Le chaud et le froid. Entre temps, exfiltré par les Français, Blaise Compaoré trouve refuge en Côte d’Ivoire le 31 octobre, puis au Maroc le 20 novembre. Mais qui aurait crut au lendemain de sa prise de pouvoir par l’assassinat de son frère d’arme et ami Thomas Sankara, l’icône de la révolution Burkinabé, un jeudi 15 octobre 1987, que ce fringant capitaine allait faire vingt sept ans et quinze jours de règne sans partage dans un pays qui a connu pas moins de cinq coups d’Etat en trente ans. C’est que le beau Blaise comme l’appelle ses compatriotes, un moment surnommé « la vipère » était devenu un véritable « caméléon » de la scène politique africaine. Élu président du Faso en 1991 à la suite d’un scrutin contesté et boycotté par l’opposition, il est réélu en 1998, 2005 et 2010. Soufflant le chaud et le froid maniant à merveille la carotte et du bâton, Blaise est arrivé à maintenir son peuple en laisse. Il tenait l’armée, l’administration et les chefferies traditionnelles. Ce soldat, révolutionnaire, putschiste, président qui rétablit le multipartisme et les libertés individuelles mais aussi accusé d’assassinat de ceux qui gênent son pouvoir comme Thomas Sankara son prédécesseur ou le journaliste Norbert Zongo est un animal politique. Sur le plan continental, Blaise Compaoré a joué un rôle controversé. C’est l’homme qui héberge sans sourciller les opposants aux régimes de ses voisins. Ce qui expliquait ses bisbilles avec Laurent Gbagbo de la Cote d’Ivoire. Mais aussi les autorités maliennes ne lui ont jamais pardonné d’avoir offert gite et protection aux rebelles touaregs. Il a également offert ses bons offices, sinon jouer le rôle de pacificateur dans certaines crise africaines (Cote d’Ivoire, Mali) grâce à une diplomatie efficace ce qui faisait de lui l’interlocuteur privilégié des Français et Américains. Souvent accusé d’avoir soutenu des dictateurs bannis par la communauté internationale comme Charles Taylor ou de déstabiliser le Togo de Gnassingbé Eyadema ou la Mauritanie de Ould Taya, le président Burkinabé a su s’imposer dans la sous région Afrique de l’Ouest.

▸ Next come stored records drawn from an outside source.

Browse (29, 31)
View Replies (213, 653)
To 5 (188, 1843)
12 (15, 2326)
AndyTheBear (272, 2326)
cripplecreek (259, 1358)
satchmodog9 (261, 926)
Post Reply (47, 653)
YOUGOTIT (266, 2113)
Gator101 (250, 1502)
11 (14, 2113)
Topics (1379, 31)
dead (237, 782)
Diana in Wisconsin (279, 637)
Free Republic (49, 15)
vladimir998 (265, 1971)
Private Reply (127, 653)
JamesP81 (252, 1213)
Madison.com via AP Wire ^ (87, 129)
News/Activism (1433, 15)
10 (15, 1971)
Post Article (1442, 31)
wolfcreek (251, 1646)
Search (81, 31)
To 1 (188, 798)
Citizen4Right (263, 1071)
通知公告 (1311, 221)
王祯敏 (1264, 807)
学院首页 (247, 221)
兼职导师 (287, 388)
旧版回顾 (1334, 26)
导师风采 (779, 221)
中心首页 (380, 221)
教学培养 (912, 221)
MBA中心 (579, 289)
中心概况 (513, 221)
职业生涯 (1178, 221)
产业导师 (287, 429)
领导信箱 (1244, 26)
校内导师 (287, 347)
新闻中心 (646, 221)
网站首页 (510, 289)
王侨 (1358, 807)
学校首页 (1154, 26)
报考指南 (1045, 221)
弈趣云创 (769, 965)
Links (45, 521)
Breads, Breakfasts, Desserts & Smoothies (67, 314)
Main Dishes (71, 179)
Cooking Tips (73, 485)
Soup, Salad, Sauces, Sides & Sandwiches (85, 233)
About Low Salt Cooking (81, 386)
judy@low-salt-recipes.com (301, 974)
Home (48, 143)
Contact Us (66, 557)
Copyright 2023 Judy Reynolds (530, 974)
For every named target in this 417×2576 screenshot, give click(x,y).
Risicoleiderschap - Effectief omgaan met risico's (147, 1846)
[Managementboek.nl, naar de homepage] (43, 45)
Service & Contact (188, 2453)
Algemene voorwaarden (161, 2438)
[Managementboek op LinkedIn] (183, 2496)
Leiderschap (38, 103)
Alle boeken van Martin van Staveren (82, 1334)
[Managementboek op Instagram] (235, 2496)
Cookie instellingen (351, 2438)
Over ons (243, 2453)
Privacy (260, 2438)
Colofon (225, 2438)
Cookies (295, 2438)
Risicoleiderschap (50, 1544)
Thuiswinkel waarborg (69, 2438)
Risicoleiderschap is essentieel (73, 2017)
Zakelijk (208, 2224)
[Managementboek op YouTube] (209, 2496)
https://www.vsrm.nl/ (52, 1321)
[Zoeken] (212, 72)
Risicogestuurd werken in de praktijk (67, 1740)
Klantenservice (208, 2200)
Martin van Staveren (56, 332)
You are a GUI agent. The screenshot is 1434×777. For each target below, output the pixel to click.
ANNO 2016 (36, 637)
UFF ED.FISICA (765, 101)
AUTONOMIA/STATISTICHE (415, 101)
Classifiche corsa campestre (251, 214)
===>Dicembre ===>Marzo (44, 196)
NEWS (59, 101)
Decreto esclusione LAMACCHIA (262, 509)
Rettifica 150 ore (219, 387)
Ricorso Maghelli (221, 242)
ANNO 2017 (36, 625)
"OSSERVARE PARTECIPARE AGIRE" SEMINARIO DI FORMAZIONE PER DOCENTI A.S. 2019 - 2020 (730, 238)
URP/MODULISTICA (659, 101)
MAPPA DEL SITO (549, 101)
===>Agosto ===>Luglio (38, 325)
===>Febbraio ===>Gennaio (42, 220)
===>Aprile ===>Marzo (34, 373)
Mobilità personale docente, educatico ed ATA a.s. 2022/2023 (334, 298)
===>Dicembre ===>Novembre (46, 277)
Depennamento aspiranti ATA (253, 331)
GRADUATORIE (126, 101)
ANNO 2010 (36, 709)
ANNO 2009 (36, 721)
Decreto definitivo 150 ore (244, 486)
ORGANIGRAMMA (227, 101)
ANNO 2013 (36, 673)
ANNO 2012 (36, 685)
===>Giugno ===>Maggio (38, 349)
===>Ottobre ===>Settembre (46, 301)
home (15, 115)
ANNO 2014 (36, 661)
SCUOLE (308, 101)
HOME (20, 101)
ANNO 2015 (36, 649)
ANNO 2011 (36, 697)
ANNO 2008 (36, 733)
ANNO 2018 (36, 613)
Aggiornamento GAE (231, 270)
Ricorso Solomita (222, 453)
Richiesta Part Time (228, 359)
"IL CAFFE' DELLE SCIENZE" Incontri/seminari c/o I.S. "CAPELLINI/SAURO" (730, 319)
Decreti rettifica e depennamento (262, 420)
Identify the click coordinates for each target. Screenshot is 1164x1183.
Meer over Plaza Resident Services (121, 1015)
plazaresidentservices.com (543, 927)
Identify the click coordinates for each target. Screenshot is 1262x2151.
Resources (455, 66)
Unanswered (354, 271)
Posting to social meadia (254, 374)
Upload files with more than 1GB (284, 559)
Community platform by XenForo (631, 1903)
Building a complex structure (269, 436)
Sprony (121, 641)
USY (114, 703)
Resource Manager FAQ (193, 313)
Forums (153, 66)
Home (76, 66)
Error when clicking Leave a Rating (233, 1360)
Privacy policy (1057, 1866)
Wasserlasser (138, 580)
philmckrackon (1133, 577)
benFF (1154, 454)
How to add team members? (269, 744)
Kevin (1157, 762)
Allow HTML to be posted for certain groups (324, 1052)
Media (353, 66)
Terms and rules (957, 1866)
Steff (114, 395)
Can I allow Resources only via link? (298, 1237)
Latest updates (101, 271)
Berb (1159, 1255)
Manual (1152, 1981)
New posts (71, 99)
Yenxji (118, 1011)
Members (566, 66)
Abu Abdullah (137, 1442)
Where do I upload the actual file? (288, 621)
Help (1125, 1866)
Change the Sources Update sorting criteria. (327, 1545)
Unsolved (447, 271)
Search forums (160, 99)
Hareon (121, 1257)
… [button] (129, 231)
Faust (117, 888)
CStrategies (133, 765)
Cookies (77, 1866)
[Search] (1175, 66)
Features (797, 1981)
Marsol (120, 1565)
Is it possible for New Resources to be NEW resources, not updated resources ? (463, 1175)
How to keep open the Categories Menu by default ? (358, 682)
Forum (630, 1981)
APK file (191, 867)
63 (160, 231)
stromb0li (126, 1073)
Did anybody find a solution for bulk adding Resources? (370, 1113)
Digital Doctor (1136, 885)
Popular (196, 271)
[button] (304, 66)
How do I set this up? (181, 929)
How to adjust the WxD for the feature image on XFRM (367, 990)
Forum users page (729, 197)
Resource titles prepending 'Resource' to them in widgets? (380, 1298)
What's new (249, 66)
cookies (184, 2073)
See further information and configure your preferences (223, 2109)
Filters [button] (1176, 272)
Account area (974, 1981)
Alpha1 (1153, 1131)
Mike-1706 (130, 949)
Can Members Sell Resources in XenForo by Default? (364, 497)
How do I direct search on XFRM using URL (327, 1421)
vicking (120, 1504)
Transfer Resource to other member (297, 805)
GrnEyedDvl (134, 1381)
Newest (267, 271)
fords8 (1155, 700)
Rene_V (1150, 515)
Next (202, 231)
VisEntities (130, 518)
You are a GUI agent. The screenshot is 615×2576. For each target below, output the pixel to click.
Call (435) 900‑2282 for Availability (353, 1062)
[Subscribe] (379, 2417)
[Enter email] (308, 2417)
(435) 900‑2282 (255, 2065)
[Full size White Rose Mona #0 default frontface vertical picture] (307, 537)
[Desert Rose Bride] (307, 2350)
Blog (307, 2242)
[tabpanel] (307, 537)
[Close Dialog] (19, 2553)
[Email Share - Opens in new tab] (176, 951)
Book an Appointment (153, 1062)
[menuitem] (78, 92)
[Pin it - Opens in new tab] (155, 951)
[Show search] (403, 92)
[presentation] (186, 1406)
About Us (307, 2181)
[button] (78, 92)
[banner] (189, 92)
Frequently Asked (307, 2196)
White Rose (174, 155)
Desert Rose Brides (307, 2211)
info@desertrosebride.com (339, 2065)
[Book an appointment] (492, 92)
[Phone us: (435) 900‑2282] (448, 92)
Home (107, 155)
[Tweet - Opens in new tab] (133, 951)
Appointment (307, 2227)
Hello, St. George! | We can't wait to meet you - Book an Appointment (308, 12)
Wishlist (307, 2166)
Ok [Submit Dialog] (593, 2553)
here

←Michel Kafando, président de la Transition au Burkina
Comptes à rendre. Maintenant qu’il n’est plus au pouvoir, M. Compaoré doit répondre de certains dossiers compromettant de son long règne les assassinats de Thomas Sankara et de Norbert Zongo. L’une des premières décisions du président de transition burkinabè, Michel Kafando, a été d’autoriser, vendredi 21 novembre,des investigations pour identifier le corps du capitaine Thomas Sankara, héros national tué lors du putsch qui porta au pouvoir Blaise Compaoré. La mort du père de la révolution burkinabè aux côtés d’une dizaine d’autres collaborateurs sous les balles d’un commando,le 15 octobre 1987 à l’intérieur du Conseil de l’entente à Ouagadougou, n’a encore jamais été élucidée. Le nouveau pouvoir avait publié un certificat médical concluant à la « mort naturelle » de Sankara. Le cas Zongo est assez énigmatique du Compaoré. Après avoir commencé une enquête sur la mort mystérieuse de David Ouedraogo, le chauffeur de François Compaoré, le frère de Blaise Compaoré le journaliste Norbert Zongo est assassiné le 13 décembre 1998, avec les trois personnes qui l’accompagnaient, soulevant une très vive émotion à Ouagadougou, à travers tout le pays mais aussi dans les pays voisins. Si dans ce il y a eu un procès les vraies coupables n’ont jamais été poursuivies. Pour ces deux affaires les plus emblématiques de son pouvoir l’ex-président du Faso aura sans doute des comptes à rendre.